The first thing people think of when they hear about Big Data is large data volume. There are other dimensions than volume in Big Data, see Big Data For Dummies for instance, but let's focus on large data sets. Is current optimization technology ready for the huge data sets available now (petabyte size)?
My answer is yes. It is yes despite the fact that state of the art math programming solvers do not solve models of petabyte size.
Let us look at an example before I describe the general pattern that makes big data optimization possible IMHO.

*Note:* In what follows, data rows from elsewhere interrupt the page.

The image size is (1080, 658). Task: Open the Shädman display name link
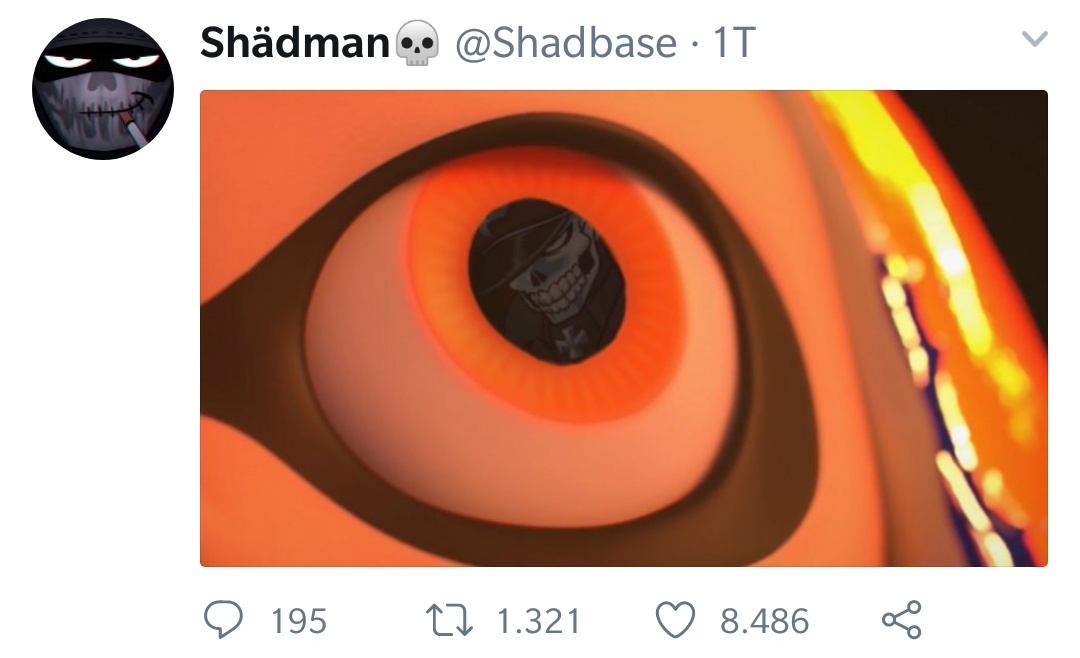[x=295, y=43]
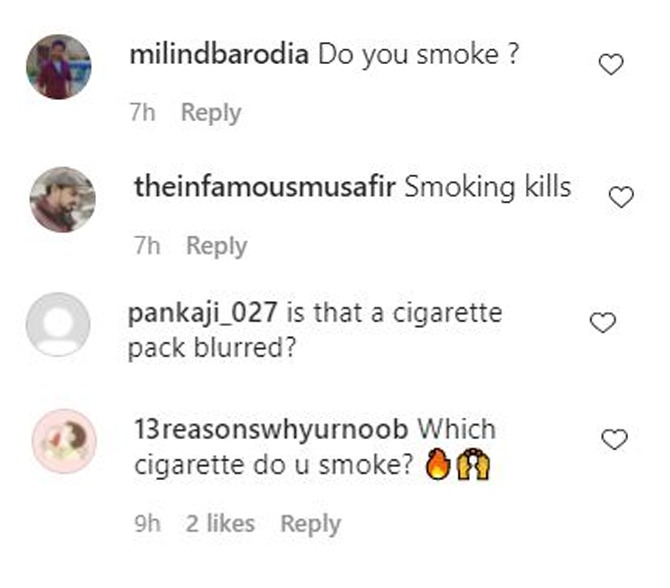Open milindbarodia username link
670x588 pixels.
point(219,55)
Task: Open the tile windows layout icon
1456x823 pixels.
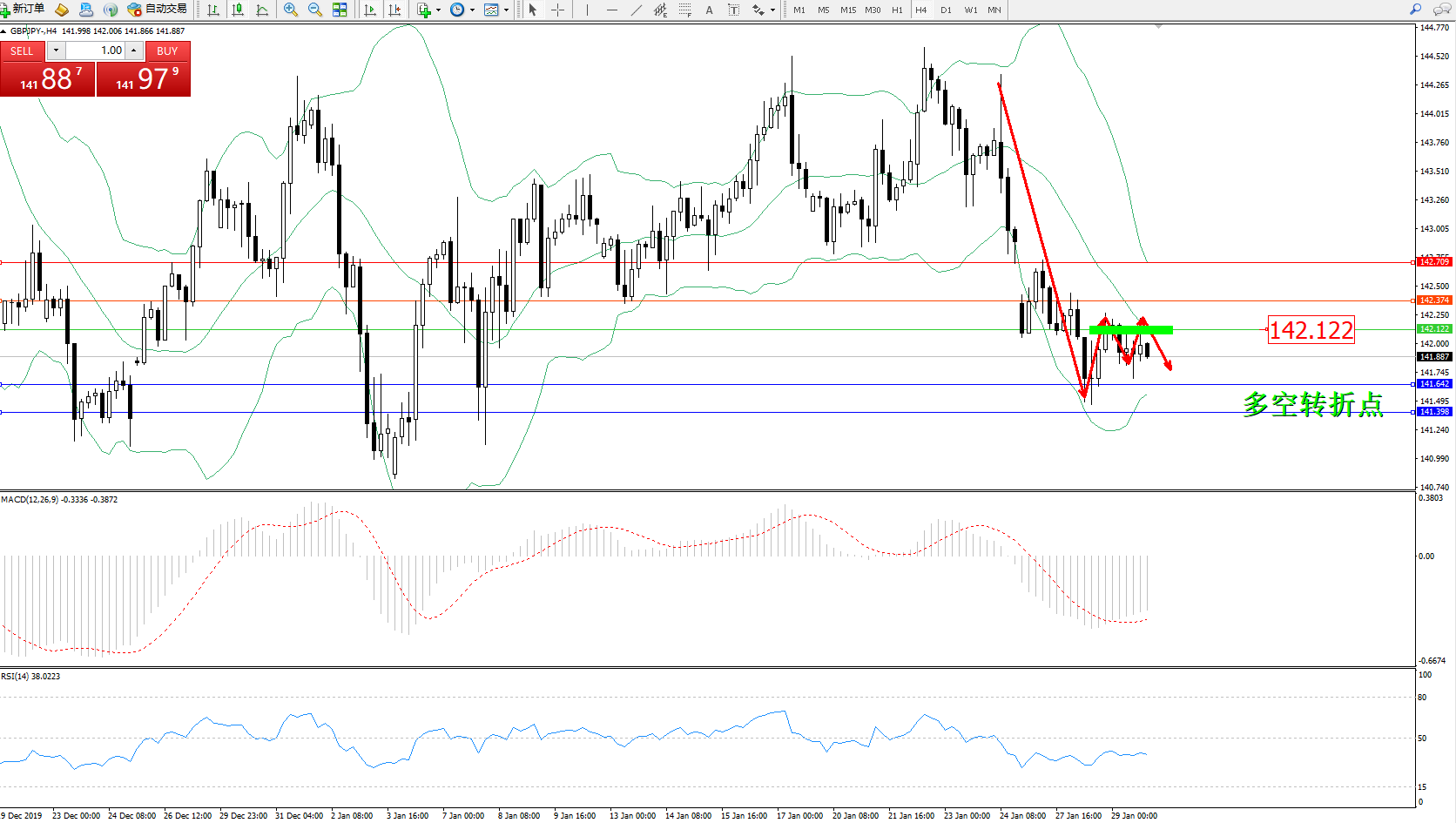Action: (340, 10)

I recently discussed retail price optimization. My colleagues at demandTec have developed a series of quite advanced analytics techniques to help major retailers adjust their prices in order to maximize their margins. I won't repeat details here, but let us look at the general approach that was used. The process has basically two steps:
Training. A predictive model is built using history data. That model predicts sales levels as a function of product prices and additional data. History data can be huge as is includes all transactions (all sales) in all stores for all product of the retailer for a period of two years or more. For each sale it records the current price of every product sold, and the use of coupons and other promotions. It also includes data about everything that could influence sales levels. To name a few: competitive information (competitor price for similar products), inventory level (out of stock situations impact sales), weather (hot weather favors drink and ice creams sales), seasonality (Christmas or Black Friday are a bit special), existence of national marketing campaigns like TV ads, etc. The net result is a very large volume of data. That data is analyzed in order to produce a function (aka a model) that computes sales levels if you provide input data such as existing prices (own and competitors), period of the year, weather, etc. This function is called price elasticity.

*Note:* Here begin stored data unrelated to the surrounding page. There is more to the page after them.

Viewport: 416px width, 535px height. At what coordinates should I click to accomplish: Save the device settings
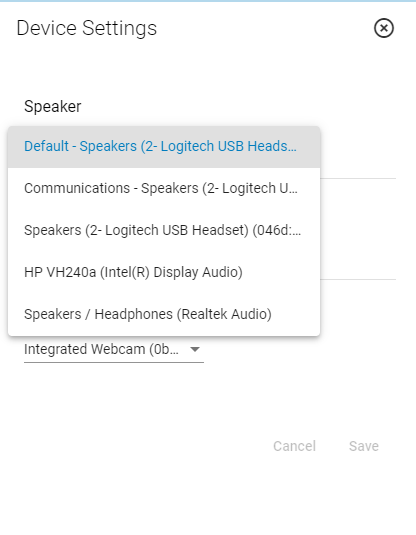pyautogui.click(x=363, y=446)
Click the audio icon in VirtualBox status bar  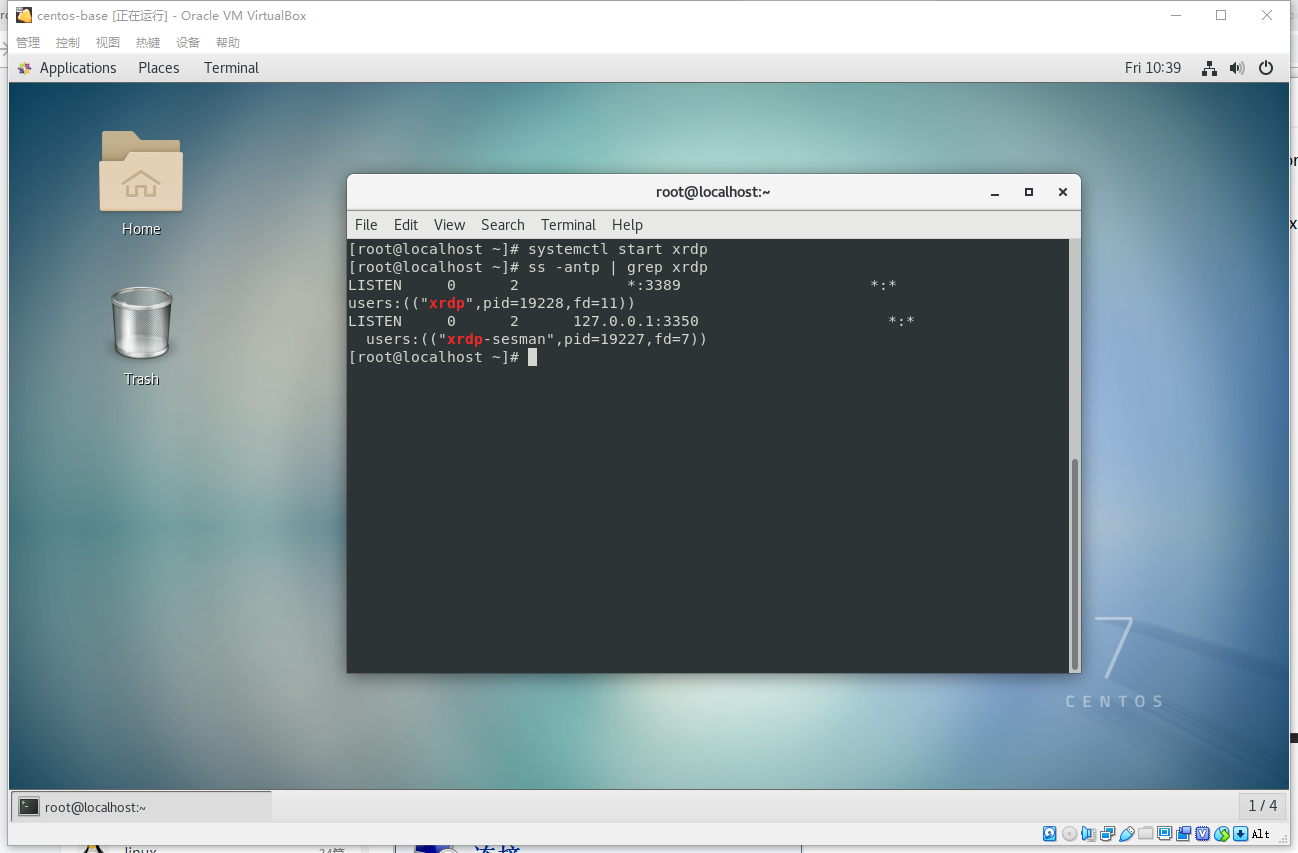(1088, 833)
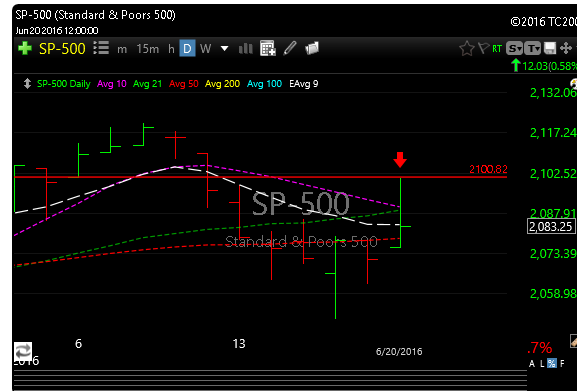The image size is (577, 391).
Task: Open the T dropdown button
Action: click(532, 48)
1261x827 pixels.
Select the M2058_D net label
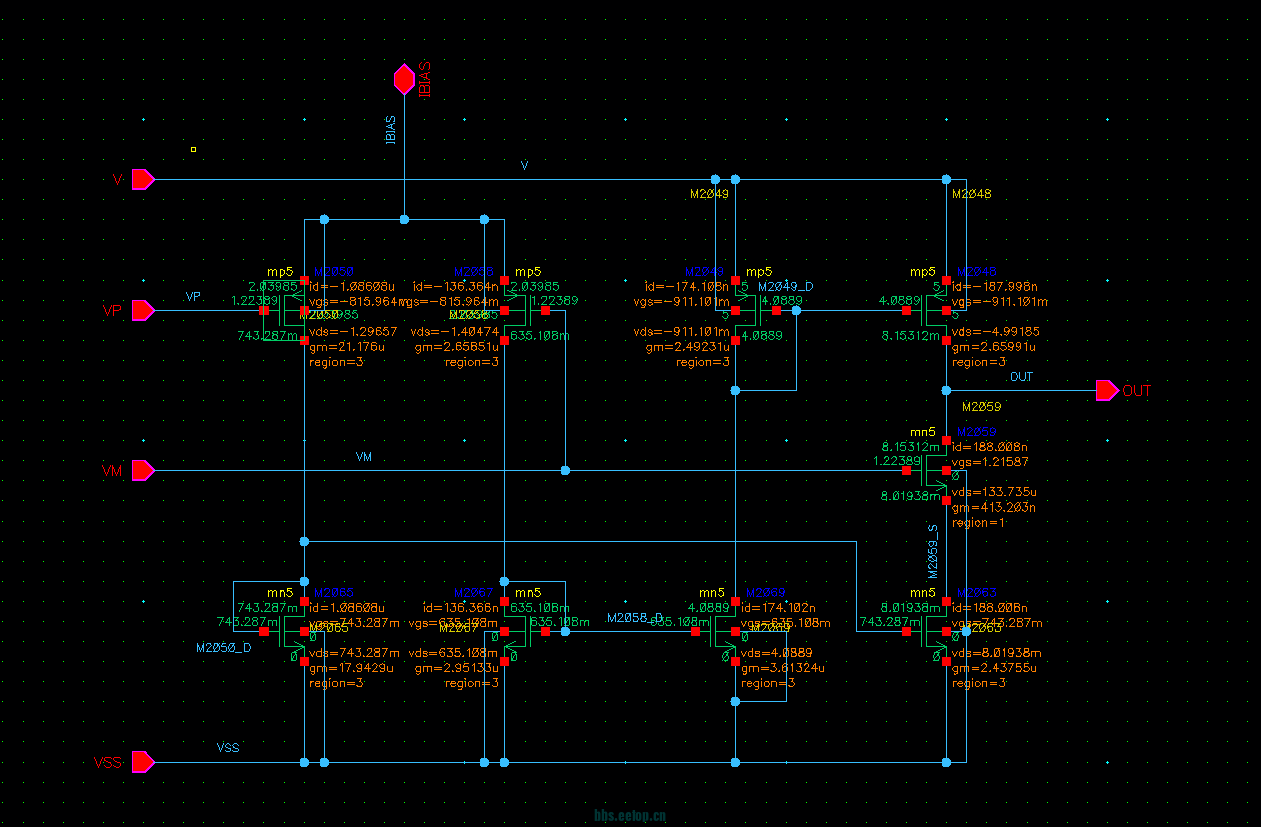click(x=635, y=619)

Online.On a regular basis (could be as often as several times a day for an online retailer), we compute the prices that would lead to the highest margin, or lead to the highest revenue, depending on what the retailer is looking for. This is where optimization plays a role. The data provided to the optimization piece is two fold: First, we have the price elasticity model, second we have the current conditions, including own prices, competitor price, current promotions, current ad campaigns, current weather, etc. The good news here is that we no longer deal with huge data sets. The predictive model is the result of some logistic regression, and is usually expressed with a rather small non linear function. The current conditions are also a small data set. As a result, the optimization models we have to solve are of a decent size, but well in the range of what current solvers can solve.
We can summarize the process graphically as follows.

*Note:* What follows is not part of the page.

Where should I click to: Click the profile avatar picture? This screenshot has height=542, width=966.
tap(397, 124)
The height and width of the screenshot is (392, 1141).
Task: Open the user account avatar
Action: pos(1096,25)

This is actually something quite general. The general pattern is a two step process
Predictive Analytics. Analyze history data to understand the behavior of the process we are interested. In the above example, the process is the customer buying process. The understanding is a quantification of how many customers will buy each of the products on sale. This understanding is built by answering two business questions: "What did happen"? and "Why did it happen".
Prescriptive Analytics. When such understanding is built, then we can also answer a third question: "What will happen?". In turn, when we have a good idea of what might happen, then we can plan in advance to provide the best possible business response. In the above example, we could set new prices that maximize the number of sales.
This is a rather flexible pattern that we have seen regularly. We can depict it as follows:
They key point is that the large body of history data is compressed into a small predictive model. That predictive model contains the essence of the history data. It embodies how customers behaved in the above example.
Then, we can use this small size model, with small data sets representing the current situation to compute optimal actions. Given we now deal with reasonably sized data sets we can use current solvers. There is no need to have solvers able to ingest petabytes directly.
We will see in following posts how the same pattern can be used to address other big data dimensions.